Bablar    Konular    Numaralar  

SALAT BAHSİ

<< 528 >>

بَاب مَا يَقُولُ إِذَا سَمِعَ الْإِقَامَةَ

İkameti İşitenin Ne Söyleyeceği?

 

حَدَّثَنَا سُلَيْمَانُ بْنُ دَاوُدَ الْعَتَكِيُّ حَدَّثَنَا مُحَمَّدُ بْنُ ثَابِتٍ حَدَّثَنِي رَجُلٌ مِنْ أَهْلِ الشَّامِ عَنْ شَهْرِ بْنِ حَوْشَبٍ عَنْ أَبِي أُمَامَةَ أَوْ عَنْ بَعْضِ أَصْحَابِ النَّبِيِّ صَلَّى اللَّهُ عَلَيْهِ وَسَلَّمَ أَنَّ بِلَالًا أَخَذَ فِي الْإِقَامَةِ فَلَمَّا أَنْ قَالَ قَدْ قَامَتْ الصَّلَاةُ قَالَ النَّبِيُّ صَلَّى اللَّهُ عَلَيْهِ وَسَلَّمَ أَقَامَهَا اللَّهُ وَأَدَامَهَا و قَالَ فِي سَائِرِ الْإِقَامَةِ كَنَحْوِ حَدِيثِ عُمَرَ رَضِيَ اللَّهُ عَنْهُ فِي الْأَذَانِ

 

Ebu Umame (r.a.)'dan veya ashabdan birinden rivayet edildiğine göre; Bilal (r.a.) ikamet'e başlayıp da Kad kametu's-selah cümlesini söyleyince, Nebi (Sallallahu aleyhi ve Sellem) "Allah namaz kılmayı nasib etsin ve onu devam ettirsin" derdi. İkametin Kad kametu's-selah (cümlesi dışındaki) diğer cümlelerinde (ise) ezan(a icabet) konusunda ki (527 no'lu) Ömer hadisi(nde anlatıldığı) gibi karşılık verirdi.

 

 

Sadece Ebu Davud rivayet etmiştir.

 

AÇIKLAMA:     Bu hadis’e göre ikameti işiten kimse icabet etmekle mükelleftır. Şöyle ki: Kad kametu's-selah cümlesini işitince "Allah onu kılmayı nasib etsin ve onu devam ettirsin" demeli.

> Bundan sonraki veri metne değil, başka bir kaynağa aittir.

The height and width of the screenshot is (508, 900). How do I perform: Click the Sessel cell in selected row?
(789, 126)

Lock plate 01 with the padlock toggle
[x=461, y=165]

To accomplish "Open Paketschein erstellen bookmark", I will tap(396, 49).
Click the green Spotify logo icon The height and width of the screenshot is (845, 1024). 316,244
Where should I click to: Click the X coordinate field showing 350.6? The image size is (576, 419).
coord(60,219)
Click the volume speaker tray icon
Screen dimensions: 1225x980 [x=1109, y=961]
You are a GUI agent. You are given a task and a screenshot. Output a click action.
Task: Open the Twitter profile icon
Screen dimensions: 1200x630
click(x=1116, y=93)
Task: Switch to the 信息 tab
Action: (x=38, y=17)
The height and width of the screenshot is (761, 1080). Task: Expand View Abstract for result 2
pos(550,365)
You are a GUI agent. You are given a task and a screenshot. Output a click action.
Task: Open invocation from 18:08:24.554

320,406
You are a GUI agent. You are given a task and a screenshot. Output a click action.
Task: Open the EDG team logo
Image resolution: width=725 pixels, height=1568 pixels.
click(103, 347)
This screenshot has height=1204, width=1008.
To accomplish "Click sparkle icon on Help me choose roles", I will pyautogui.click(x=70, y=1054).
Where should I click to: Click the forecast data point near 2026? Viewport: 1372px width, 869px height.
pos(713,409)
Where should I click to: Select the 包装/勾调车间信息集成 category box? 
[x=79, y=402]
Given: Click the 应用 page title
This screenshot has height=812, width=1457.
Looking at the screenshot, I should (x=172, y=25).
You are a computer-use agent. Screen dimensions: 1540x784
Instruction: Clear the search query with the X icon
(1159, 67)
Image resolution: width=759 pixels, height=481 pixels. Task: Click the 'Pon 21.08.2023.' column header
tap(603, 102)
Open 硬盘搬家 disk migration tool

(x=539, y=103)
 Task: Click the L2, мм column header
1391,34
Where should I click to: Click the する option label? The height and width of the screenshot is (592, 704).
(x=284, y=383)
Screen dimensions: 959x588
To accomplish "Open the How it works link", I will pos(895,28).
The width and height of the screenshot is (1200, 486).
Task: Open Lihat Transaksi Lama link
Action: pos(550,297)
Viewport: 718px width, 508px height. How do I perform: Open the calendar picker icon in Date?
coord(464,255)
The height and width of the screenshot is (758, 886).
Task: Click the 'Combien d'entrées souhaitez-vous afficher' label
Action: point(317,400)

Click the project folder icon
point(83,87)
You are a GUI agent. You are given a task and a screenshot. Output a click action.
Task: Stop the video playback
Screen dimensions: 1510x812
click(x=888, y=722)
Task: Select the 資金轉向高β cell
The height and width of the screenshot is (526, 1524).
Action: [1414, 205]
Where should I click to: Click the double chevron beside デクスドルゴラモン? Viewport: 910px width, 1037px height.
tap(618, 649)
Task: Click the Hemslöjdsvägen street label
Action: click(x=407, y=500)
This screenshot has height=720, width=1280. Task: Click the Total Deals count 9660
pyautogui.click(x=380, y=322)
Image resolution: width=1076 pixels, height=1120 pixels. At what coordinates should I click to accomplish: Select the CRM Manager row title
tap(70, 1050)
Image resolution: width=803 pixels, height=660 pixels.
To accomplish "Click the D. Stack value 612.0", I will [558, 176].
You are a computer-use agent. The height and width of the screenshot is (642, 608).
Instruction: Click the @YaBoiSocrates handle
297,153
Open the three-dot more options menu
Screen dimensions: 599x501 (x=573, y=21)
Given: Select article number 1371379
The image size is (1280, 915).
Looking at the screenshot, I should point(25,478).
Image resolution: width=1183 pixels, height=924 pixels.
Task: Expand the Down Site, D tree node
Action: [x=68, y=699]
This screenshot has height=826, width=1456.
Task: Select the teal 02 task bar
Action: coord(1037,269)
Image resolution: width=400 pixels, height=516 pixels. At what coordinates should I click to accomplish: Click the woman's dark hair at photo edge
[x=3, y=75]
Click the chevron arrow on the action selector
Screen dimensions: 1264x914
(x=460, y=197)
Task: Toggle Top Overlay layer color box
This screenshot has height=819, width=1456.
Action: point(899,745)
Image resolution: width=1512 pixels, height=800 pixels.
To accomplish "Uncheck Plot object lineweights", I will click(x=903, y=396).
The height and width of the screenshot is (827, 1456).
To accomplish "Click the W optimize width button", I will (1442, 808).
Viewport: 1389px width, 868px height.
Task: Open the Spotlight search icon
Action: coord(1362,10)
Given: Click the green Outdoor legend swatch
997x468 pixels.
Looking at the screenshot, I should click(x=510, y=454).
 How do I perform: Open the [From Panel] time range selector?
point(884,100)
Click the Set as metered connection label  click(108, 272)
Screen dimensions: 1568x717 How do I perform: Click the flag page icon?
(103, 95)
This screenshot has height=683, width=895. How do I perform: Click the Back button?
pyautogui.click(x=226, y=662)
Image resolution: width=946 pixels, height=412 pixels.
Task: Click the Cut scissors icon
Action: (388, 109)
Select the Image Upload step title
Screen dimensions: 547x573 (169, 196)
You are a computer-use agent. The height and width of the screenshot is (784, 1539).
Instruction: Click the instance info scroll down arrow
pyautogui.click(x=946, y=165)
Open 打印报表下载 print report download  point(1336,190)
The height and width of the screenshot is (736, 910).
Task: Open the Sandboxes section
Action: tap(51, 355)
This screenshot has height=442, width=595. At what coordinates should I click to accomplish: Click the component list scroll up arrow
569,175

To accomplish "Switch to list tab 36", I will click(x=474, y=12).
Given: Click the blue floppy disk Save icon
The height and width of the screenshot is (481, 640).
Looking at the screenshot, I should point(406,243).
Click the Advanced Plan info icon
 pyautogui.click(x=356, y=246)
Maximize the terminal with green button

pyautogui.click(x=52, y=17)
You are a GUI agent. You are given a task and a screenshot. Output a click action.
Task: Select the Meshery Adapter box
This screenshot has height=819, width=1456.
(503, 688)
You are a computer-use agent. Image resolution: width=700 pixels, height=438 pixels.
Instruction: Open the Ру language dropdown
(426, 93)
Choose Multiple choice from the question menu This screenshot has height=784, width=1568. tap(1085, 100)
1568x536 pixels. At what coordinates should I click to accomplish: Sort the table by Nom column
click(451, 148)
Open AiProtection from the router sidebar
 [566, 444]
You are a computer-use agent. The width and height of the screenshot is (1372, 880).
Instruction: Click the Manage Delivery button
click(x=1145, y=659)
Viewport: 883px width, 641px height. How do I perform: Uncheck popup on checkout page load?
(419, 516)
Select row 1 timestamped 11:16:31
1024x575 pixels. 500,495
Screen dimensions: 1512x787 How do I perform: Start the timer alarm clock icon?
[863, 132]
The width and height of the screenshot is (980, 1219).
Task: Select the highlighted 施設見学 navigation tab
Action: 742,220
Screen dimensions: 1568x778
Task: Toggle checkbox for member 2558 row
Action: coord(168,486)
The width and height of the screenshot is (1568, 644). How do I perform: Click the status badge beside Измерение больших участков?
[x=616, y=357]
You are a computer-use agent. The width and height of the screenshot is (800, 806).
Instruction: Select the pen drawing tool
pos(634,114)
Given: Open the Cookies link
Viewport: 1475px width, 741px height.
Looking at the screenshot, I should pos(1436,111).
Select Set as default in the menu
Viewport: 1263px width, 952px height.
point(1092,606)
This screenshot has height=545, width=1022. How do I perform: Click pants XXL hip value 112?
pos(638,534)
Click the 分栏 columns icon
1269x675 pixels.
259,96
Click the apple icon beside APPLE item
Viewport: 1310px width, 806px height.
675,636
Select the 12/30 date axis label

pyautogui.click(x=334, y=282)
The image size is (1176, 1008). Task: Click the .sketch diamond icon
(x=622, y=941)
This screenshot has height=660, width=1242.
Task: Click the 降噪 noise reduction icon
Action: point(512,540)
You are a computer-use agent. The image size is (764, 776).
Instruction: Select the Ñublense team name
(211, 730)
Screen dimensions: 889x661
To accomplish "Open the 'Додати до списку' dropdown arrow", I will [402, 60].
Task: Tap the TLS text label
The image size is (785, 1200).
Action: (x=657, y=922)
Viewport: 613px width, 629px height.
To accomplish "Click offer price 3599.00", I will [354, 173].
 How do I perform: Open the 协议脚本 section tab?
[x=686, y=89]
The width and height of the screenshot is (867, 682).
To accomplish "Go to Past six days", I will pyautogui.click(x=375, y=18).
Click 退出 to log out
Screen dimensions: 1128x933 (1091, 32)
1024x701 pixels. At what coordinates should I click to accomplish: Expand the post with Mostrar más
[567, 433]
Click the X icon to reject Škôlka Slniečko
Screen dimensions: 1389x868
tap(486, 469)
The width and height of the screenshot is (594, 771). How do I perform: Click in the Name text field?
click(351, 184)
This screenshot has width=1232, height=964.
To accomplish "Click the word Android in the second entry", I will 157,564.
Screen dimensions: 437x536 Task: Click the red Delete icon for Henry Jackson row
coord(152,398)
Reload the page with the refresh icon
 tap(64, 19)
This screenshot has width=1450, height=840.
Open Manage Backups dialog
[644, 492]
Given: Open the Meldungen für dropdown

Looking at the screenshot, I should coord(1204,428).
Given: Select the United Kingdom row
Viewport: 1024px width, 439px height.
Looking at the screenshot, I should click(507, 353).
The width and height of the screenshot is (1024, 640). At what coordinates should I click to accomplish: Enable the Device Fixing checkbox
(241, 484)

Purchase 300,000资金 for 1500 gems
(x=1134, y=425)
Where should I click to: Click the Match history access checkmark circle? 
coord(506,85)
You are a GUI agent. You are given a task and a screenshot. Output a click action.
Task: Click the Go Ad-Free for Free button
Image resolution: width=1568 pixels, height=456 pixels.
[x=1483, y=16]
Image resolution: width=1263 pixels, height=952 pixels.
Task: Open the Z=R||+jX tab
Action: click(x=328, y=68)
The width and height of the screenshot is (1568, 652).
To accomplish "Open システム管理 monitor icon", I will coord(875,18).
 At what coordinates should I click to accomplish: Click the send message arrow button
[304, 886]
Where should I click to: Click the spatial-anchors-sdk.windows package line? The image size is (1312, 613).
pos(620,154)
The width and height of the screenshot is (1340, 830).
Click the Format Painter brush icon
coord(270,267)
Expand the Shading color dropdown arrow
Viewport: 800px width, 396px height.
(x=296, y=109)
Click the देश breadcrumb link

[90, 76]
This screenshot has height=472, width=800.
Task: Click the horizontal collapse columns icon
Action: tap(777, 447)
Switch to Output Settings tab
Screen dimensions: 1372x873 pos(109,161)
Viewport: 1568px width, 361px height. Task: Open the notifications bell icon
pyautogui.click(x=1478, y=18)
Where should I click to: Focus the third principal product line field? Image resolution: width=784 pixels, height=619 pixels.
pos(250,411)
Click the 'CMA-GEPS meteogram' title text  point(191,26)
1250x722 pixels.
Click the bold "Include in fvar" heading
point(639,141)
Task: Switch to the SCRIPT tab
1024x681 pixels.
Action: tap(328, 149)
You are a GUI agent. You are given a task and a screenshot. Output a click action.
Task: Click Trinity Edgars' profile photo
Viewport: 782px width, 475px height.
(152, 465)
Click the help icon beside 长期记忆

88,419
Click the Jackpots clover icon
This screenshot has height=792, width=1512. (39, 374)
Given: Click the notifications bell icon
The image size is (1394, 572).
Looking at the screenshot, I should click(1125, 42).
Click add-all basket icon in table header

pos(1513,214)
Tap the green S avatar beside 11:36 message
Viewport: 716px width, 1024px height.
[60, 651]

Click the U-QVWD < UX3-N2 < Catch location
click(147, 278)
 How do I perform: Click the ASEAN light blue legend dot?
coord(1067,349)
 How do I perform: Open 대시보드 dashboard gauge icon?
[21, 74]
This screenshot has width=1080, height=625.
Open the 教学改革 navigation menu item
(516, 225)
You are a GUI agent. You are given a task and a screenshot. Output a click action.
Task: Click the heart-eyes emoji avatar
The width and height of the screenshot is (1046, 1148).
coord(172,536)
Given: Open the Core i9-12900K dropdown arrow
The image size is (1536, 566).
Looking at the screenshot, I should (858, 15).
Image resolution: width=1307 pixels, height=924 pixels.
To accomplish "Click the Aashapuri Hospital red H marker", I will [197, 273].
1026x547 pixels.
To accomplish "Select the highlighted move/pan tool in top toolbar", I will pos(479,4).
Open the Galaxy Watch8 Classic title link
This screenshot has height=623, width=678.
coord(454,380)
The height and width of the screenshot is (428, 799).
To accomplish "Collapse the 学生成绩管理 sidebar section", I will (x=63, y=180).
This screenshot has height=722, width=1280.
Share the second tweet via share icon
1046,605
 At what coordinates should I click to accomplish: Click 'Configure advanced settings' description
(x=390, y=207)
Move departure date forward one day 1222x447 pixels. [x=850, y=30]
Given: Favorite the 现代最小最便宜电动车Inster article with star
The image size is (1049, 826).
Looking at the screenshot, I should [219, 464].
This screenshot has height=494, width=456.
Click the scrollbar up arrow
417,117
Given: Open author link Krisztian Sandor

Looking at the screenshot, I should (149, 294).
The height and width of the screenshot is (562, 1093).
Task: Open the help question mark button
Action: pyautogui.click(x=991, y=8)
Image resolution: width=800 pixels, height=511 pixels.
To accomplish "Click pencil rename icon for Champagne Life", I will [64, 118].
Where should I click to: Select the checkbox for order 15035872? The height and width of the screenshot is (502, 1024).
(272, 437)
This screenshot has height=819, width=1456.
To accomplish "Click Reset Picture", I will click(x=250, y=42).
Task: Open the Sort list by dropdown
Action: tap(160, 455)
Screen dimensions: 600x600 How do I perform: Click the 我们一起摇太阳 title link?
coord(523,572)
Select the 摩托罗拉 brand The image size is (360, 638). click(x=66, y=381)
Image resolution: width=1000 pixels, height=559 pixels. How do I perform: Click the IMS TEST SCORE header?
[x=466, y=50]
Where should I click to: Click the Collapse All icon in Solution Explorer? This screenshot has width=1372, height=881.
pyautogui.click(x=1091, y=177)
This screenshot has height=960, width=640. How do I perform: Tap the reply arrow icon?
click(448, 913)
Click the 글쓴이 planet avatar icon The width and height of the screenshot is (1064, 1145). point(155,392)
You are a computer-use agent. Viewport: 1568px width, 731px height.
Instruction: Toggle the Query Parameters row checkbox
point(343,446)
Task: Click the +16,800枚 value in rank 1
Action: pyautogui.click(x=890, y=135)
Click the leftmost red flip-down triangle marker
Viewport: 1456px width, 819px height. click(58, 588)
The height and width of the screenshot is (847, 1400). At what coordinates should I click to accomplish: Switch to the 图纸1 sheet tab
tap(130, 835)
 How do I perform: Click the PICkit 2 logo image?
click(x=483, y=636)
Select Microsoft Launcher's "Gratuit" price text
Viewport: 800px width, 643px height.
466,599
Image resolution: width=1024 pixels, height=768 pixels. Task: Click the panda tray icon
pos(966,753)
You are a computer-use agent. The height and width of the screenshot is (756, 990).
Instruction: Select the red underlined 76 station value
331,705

Hayye ale's-salah ve hayye ale'l-felah (cümlelerini işitince ise) "La havle vela kuvvete illa billahi aliyyul azim (isyandan dönmek ve itaate muvaffak olmak, ancak yüce ve büyük olan Allah'ın fazlı iledir)" denilir. Kalan cümleleri ise, aynen tekrar edilir. Şafiîler ve Hanbelîler bu görüştedirler. Malikîler ile Hanefîler ise, ikamete İcabetin gerekmediği görüşündedirler. Senedinde Muhammed b. Sabit ve Şehr b. Havşeb bulunduğu için bu hadisle amel et­mezler. Şafiî ve Hanbelîler amellerin faziletiyle ilgili konularda zaif hadis­lerle amel edileceği esasından hareketle bu hadisle amel etmişlerdir.

 

Nitekim müezzinin kametinin, Hayya ale's-salah kelimesinde mi, yok­sa kad kaameti's-salah'da mı, yoksa kameti bitirince mi imamın namaza baş­laması gerektiği hususundaki ihtilaf da bundan doğmuştur.